*Provided material*.
※

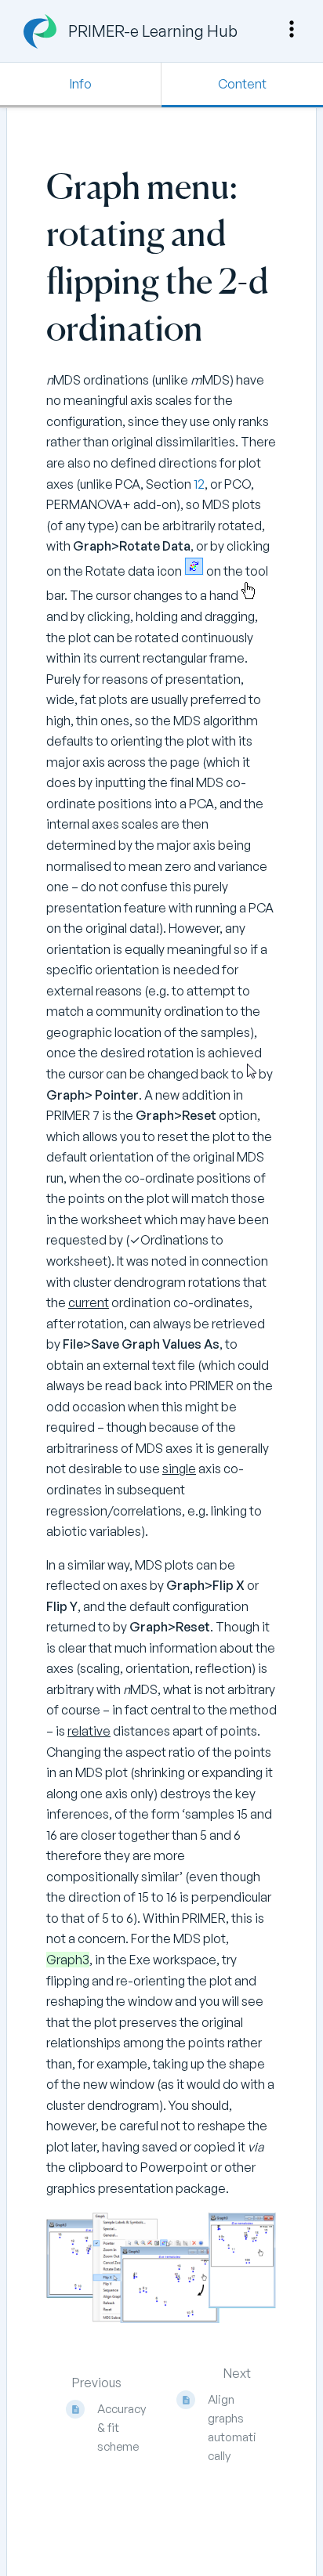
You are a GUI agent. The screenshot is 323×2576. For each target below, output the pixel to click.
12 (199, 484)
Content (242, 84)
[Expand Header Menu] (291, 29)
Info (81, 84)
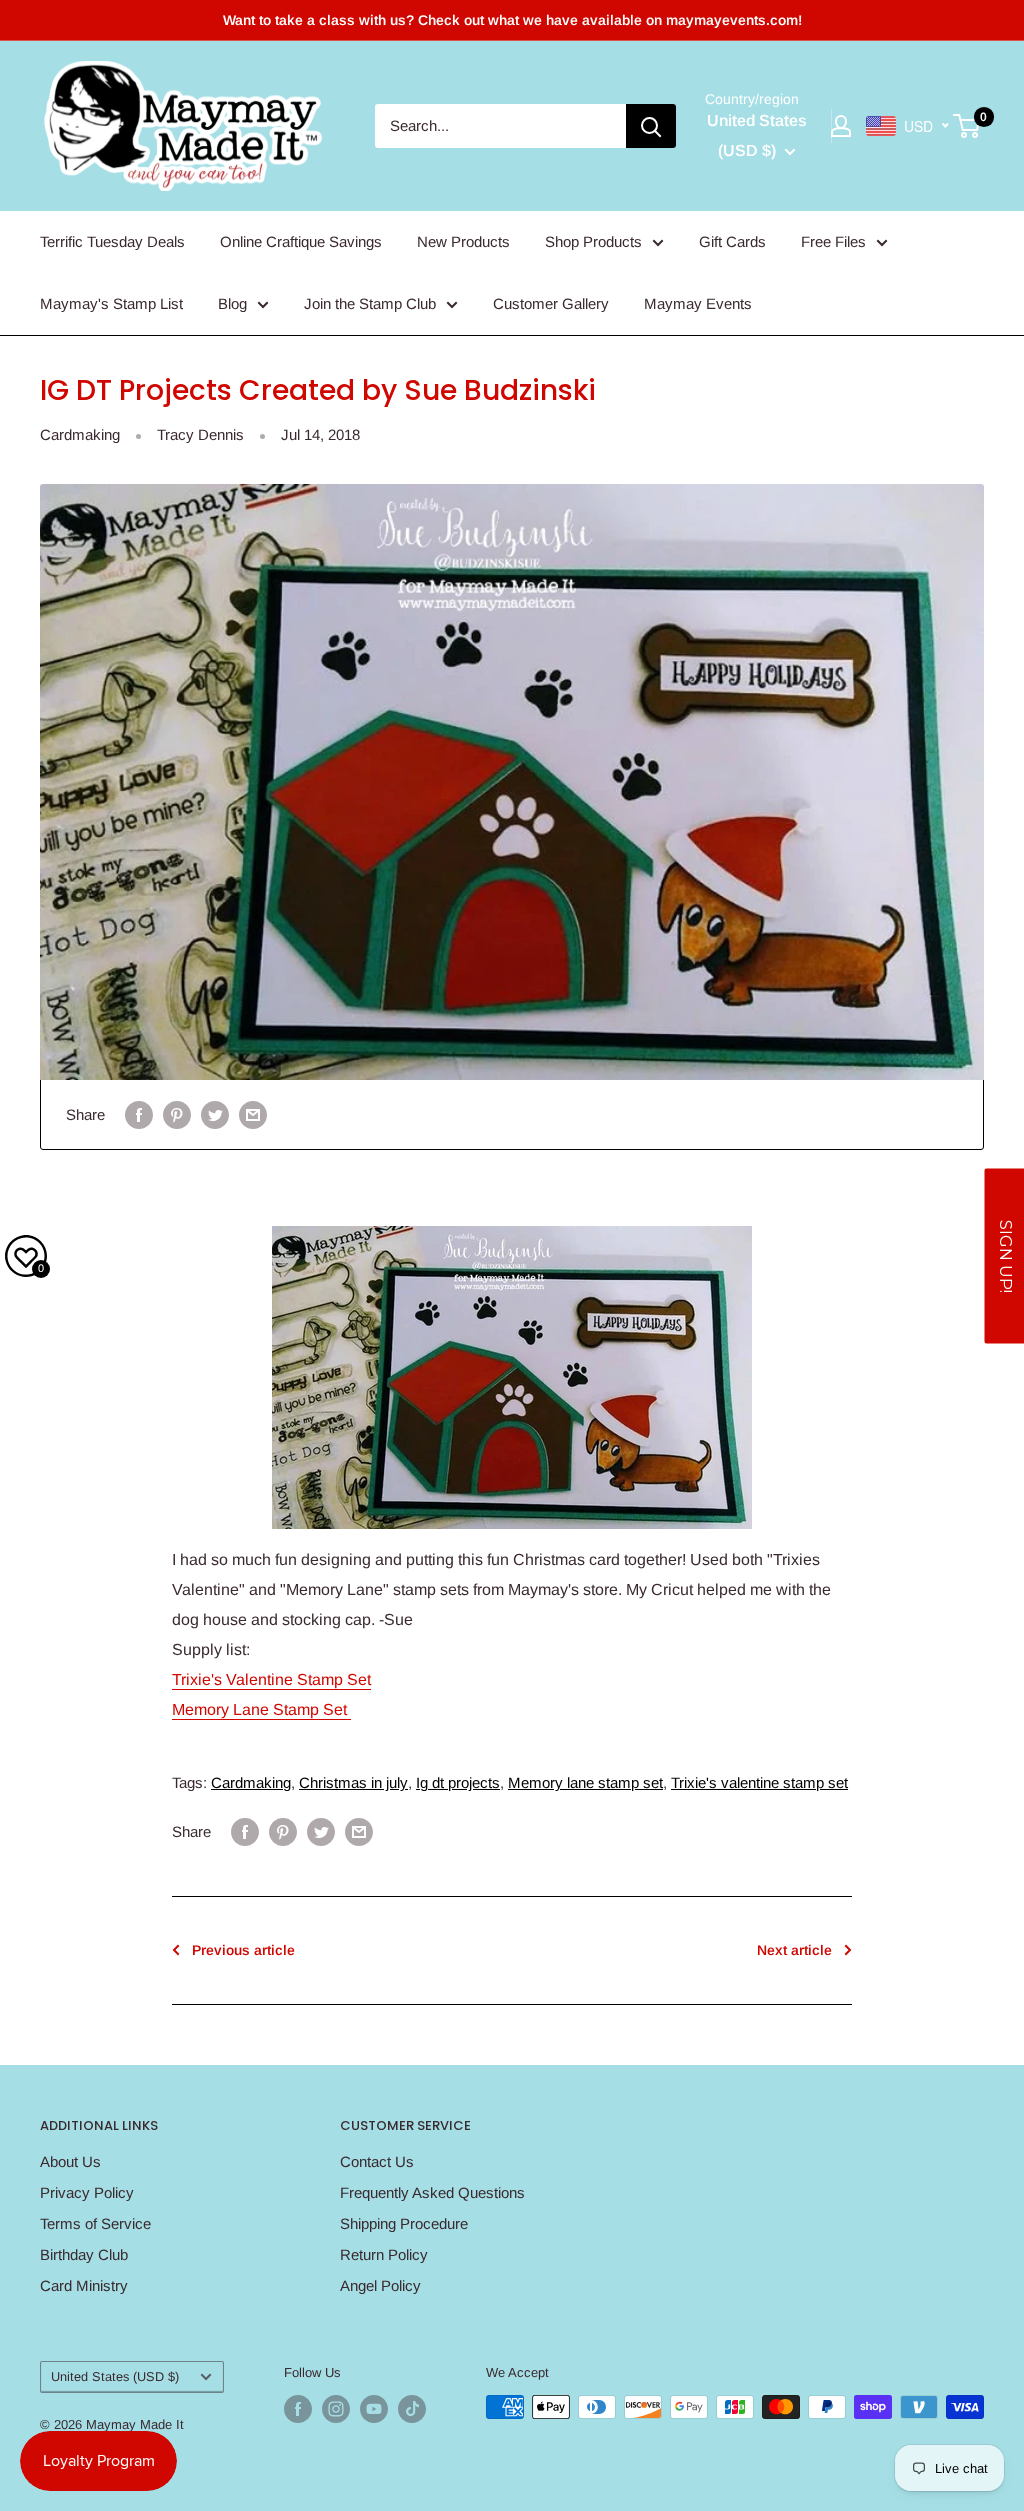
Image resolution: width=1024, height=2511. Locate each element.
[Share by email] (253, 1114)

※

*Try it*. The answer must be every line of the data that contains the word "each".

*Completed exercise*.
You are a GUI agent. The screenshot is 323×2576. For each target below, output the pixel to click.
Image resolution: width=1024, height=2511. Locate each element.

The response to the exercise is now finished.